/usr.bin/chpass/chpass.1
https://bitbucket.org/freebsd/freebsd-head/ · Unknown · 487 lines · 487 code · 0 blank · 0 comment · 0 complexity · 3f31c972843f419055b454f336d8597f MD5 · raw file
- .\" Copyright (c) 1988, 1990, 1993
- .\" The Regents of the University of California.

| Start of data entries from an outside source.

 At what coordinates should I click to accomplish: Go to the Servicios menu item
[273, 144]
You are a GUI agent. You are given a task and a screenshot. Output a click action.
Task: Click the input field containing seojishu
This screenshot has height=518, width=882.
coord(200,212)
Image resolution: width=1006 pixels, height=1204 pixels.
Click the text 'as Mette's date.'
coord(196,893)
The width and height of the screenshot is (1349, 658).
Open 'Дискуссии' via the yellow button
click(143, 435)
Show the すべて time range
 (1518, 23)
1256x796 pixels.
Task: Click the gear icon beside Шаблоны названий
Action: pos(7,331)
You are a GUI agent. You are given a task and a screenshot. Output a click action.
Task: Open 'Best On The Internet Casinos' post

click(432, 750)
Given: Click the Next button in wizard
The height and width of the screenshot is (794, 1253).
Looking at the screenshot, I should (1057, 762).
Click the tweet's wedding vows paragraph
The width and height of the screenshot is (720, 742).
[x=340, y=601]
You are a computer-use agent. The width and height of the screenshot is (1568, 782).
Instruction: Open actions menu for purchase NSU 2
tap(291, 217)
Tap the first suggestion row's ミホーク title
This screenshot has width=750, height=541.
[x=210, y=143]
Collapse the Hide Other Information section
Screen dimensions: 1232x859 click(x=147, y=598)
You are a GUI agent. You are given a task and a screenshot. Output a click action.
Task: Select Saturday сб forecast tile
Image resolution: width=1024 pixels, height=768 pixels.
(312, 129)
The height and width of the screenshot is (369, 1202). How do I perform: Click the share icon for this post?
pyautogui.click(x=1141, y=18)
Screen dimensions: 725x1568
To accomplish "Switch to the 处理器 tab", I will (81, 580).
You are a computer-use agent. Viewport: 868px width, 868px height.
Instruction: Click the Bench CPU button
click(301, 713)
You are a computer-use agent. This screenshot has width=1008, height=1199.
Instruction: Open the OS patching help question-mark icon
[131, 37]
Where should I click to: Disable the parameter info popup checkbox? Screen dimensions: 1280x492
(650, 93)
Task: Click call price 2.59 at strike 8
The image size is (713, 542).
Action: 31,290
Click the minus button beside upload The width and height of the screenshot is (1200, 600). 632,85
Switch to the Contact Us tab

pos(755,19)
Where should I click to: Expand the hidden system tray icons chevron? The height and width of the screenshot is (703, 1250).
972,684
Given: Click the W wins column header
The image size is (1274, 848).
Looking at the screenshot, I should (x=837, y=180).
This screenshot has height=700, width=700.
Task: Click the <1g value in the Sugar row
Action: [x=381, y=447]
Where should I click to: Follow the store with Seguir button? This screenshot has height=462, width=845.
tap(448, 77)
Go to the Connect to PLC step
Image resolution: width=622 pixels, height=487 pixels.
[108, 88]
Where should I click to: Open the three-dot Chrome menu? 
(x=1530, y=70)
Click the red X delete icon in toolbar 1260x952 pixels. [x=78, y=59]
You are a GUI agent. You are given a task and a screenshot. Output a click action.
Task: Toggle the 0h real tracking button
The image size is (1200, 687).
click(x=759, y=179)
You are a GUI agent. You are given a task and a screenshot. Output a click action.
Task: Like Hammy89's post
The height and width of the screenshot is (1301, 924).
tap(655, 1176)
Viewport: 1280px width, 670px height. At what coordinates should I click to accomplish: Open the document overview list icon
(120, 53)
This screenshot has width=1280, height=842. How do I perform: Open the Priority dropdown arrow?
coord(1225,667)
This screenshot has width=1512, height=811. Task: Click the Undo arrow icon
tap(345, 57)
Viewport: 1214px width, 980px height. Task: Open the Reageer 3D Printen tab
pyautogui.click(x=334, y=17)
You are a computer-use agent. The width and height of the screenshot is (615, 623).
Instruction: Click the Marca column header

All rights reserved.
- .\"
- .\" Redistribution and use in source and binary forms, with or without
- .\" modification, are permitted provided that the following conditions
- .\" are met:
- .\" 1. Redistributions of source code must retain the above copyright
- .\" notice, this list of conditions and the following disclaimer.
- .\" 2. Redistributions in binary form must reproduce the above copyright
- .\" notice, this list of conditions and the following disclaimer in the
- .\" documentation and/or other materials provided with the distribution.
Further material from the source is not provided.